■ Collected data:
--

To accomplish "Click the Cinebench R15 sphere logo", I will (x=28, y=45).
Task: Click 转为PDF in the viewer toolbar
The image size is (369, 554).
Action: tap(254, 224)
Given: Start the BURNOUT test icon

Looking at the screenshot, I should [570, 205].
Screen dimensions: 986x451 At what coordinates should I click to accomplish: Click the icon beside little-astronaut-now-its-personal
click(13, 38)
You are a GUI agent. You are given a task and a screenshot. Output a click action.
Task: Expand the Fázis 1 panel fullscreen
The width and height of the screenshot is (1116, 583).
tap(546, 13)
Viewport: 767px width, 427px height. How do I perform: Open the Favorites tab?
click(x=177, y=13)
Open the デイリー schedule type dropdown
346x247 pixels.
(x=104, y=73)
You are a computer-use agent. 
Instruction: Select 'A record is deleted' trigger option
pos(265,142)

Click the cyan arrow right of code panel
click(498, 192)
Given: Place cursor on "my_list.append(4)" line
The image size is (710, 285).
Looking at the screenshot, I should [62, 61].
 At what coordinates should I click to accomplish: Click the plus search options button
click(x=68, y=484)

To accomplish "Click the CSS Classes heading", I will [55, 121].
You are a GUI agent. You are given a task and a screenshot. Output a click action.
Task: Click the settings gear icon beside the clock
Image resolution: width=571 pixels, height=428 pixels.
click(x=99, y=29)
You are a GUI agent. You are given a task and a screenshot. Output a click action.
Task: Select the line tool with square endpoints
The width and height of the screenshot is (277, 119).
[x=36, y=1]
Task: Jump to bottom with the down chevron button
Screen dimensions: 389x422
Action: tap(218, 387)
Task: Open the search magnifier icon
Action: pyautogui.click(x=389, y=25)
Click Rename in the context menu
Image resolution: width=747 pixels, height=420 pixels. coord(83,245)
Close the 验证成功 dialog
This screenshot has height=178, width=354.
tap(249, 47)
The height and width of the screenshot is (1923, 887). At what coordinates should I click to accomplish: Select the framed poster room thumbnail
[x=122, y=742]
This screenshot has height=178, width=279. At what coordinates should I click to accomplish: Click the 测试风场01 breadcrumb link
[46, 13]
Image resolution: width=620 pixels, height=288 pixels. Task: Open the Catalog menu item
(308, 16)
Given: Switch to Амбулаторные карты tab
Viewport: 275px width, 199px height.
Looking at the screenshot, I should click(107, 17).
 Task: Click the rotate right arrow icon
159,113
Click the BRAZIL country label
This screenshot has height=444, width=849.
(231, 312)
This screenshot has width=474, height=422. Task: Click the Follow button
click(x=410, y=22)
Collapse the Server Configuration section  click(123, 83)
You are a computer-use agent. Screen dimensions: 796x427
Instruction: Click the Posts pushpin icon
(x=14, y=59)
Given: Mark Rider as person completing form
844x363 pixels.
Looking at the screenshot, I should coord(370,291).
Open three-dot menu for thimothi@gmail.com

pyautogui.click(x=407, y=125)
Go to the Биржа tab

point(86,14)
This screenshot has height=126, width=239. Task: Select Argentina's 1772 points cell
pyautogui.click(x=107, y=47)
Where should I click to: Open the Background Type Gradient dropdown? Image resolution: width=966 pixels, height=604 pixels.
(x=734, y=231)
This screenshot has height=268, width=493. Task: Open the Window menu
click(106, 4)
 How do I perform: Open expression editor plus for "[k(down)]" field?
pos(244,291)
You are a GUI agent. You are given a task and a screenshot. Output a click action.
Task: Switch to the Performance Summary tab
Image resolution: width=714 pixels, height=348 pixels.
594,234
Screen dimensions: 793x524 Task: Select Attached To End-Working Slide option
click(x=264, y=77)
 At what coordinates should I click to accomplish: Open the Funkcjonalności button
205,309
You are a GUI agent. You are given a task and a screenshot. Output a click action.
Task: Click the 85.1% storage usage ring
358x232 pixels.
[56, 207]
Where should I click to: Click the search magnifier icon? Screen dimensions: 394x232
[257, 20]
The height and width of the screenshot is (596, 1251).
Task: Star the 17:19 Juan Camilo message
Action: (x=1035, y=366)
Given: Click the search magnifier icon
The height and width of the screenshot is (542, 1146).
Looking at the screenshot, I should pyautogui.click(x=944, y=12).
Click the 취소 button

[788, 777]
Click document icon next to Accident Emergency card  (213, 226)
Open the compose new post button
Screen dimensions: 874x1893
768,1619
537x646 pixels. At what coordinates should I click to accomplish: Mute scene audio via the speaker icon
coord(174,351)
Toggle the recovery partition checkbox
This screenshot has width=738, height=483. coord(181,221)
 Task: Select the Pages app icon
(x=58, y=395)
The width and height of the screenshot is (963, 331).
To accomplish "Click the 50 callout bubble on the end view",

--

■ Task instructions: Every entry is to be retyped word for word.

■ Output below:
To accomplish "Click the Cinebench R15 sphere logo", I will (x=28, y=45).
Task: Click 转为PDF in the viewer toolbar
The image size is (369, 554).
Action: tap(254, 224)
Given: Start the BURNOUT test icon

Looking at the screenshot, I should [570, 205].
Screen dimensions: 986x451 At what coordinates should I click to accomplish: Click the icon beside little-astronaut-now-its-personal
click(13, 38)
You are a GUI agent. You are given a task and a screenshot. Output a click action.
Task: Expand the Fázis 1 panel fullscreen
The width and height of the screenshot is (1116, 583).
tap(546, 13)
Viewport: 767px width, 427px height. How do I perform: Open the Favorites tab?
click(x=177, y=13)
Open the デイリー schedule type dropdown
346x247 pixels.
(x=104, y=73)
You are a computer-use agent. 
Instruction: Select 'A record is deleted' trigger option
pos(265,142)

Click the cyan arrow right of code panel
click(498, 192)
Given: Place cursor on "my_list.append(4)" line
The image size is (710, 285).
Looking at the screenshot, I should [62, 61].
 At what coordinates should I click to accomplish: Click the plus search options button
click(x=68, y=484)

To accomplish "Click the CSS Classes heading", I will [55, 121].
You are a GUI agent. You are given a task and a screenshot. Output a click action.
Task: Click the settings gear icon beside the clock
Image resolution: width=571 pixels, height=428 pixels.
click(x=99, y=29)
You are a GUI agent. You are given a task and a screenshot. Output a click action.
Task: Select the line tool with square endpoints
The width and height of the screenshot is (277, 119).
[x=36, y=1]
Task: Jump to bottom with the down chevron button
Screen dimensions: 389x422
Action: tap(218, 387)
Task: Open the search magnifier icon
Action: pyautogui.click(x=389, y=25)
Click Rename in the context menu
Image resolution: width=747 pixels, height=420 pixels. coord(83,245)
Close the 验证成功 dialog
This screenshot has height=178, width=354.
tap(249, 47)
The height and width of the screenshot is (1923, 887). At what coordinates should I click to accomplish: Select the framed poster room thumbnail
[x=122, y=742]
This screenshot has height=178, width=279. At what coordinates should I click to accomplish: Click the 测试风场01 breadcrumb link
[46, 13]
Image resolution: width=620 pixels, height=288 pixels. Task: Open the Catalog menu item
(308, 16)
Given: Switch to Амбулаторные карты tab
Viewport: 275px width, 199px height.
Looking at the screenshot, I should click(107, 17).
 Task: Click the rotate right arrow icon
159,113
Click the BRAZIL country label
This screenshot has height=444, width=849.
(231, 312)
This screenshot has width=474, height=422. Task: Click the Follow button
click(x=410, y=22)
Collapse the Server Configuration section  click(123, 83)
You are a computer-use agent. Screen dimensions: 796x427
Instruction: Click the Posts pushpin icon
(x=14, y=59)
Given: Mark Rider as person completing form
844x363 pixels.
Looking at the screenshot, I should coord(370,291).
Open three-dot menu for thimothi@gmail.com

pyautogui.click(x=407, y=125)
Go to the Биржа tab

point(86,14)
This screenshot has height=126, width=239. Task: Select Argentina's 1772 points cell
pyautogui.click(x=107, y=47)
Where should I click to: Open the Background Type Gradient dropdown? Image resolution: width=966 pixels, height=604 pixels.
(x=734, y=231)
This screenshot has height=268, width=493. Task: Open the Window menu
click(106, 4)
 How do I perform: Open expression editor plus for "[k(down)]" field?
pos(244,291)
You are a GUI agent. You are given a task and a screenshot. Output a click action.
Task: Switch to the Performance Summary tab
Image resolution: width=714 pixels, height=348 pixels.
594,234
Screen dimensions: 793x524 Task: Select Attached To End-Working Slide option
click(x=264, y=77)
 At what coordinates should I click to accomplish: Open the Funkcjonalności button
205,309
You are a GUI agent. You are given a task and a screenshot. Output a click action.
Task: Click the 85.1% storage usage ring
358x232 pixels.
[56, 207]
Where should I click to: Click the search magnifier icon? Screen dimensions: 394x232
[257, 20]
The height and width of the screenshot is (596, 1251).
Task: Star the 17:19 Juan Camilo message
Action: (x=1035, y=366)
Given: Click the search magnifier icon
The height and width of the screenshot is (542, 1146).
Looking at the screenshot, I should pyautogui.click(x=944, y=12).
Click the 취소 button

[788, 777]
Click document icon next to Accident Emergency card  (213, 226)
Open the compose new post button
Screen dimensions: 874x1893
768,1619
537x646 pixels. At what coordinates should I click to accomplish: Mute scene audio via the speaker icon
coord(174,351)
Toggle the recovery partition checkbox
This screenshot has width=738, height=483. coord(181,221)
 Task: Select the Pages app icon
(x=58, y=395)
The width and height of the screenshot is (963, 331).
To accomplish "Click the 50 callout bubble on the end view",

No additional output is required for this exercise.